◆ AIM OF THE EXERCISE ◆
Among the lines of the data, copy those that hold "will".

** EXERCISE INPUT follows **

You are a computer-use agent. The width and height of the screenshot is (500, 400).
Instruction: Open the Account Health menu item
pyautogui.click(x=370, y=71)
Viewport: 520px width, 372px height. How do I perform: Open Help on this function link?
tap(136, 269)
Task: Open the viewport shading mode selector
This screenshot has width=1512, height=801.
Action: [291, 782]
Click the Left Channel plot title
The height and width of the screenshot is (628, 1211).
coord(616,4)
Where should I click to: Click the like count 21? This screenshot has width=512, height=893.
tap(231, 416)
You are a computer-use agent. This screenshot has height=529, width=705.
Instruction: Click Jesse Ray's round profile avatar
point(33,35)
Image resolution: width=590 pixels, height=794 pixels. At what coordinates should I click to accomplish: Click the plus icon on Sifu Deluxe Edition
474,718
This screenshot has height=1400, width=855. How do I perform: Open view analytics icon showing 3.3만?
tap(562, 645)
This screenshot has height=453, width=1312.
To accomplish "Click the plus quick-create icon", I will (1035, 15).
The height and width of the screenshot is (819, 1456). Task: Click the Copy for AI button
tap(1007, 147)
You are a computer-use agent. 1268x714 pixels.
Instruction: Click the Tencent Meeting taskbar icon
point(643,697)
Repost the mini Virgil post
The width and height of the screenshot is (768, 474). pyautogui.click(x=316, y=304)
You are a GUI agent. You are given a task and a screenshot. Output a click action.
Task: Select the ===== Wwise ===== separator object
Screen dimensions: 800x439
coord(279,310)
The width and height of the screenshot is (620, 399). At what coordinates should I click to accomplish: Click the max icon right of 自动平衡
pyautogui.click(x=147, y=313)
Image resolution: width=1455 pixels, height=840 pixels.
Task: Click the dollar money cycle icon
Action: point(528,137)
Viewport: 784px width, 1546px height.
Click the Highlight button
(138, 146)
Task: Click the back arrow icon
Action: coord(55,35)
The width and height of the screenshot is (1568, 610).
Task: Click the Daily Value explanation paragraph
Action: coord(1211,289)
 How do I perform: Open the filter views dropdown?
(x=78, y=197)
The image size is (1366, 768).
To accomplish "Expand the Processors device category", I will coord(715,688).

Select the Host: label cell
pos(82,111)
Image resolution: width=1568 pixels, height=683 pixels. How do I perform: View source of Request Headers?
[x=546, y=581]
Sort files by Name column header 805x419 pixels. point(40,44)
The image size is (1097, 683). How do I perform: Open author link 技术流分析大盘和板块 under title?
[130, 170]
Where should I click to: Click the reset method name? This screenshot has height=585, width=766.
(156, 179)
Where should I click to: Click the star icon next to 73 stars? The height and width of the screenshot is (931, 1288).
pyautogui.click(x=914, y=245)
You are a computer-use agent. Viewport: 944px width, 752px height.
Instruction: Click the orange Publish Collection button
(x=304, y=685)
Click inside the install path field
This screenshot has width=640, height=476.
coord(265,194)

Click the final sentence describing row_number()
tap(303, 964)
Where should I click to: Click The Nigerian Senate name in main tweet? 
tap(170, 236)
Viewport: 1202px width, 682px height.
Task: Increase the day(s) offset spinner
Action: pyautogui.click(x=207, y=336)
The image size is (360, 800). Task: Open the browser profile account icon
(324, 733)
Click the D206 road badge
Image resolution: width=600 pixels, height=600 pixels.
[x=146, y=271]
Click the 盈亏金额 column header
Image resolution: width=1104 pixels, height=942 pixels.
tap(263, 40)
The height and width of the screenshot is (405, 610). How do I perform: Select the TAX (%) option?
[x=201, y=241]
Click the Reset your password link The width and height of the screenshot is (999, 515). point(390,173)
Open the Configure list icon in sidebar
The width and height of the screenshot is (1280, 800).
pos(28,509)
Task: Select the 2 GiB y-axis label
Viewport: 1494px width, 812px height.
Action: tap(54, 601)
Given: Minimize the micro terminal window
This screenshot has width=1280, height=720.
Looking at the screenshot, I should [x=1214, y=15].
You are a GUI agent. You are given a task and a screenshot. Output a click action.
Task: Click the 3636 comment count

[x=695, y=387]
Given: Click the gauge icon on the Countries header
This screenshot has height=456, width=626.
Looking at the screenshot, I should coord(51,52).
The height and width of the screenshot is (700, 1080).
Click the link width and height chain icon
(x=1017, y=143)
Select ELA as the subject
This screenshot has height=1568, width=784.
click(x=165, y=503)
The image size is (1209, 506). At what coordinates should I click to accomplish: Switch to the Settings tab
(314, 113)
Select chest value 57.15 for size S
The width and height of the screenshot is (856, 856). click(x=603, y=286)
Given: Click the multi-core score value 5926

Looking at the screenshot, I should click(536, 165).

** End of EXERCISE INPUT **

◆ ANSWER SECTION ◆
To accomplish "Click the plus quick-create icon", I will (1035, 15).
To accomplish "Expand the Processors device category", I will coord(715,688).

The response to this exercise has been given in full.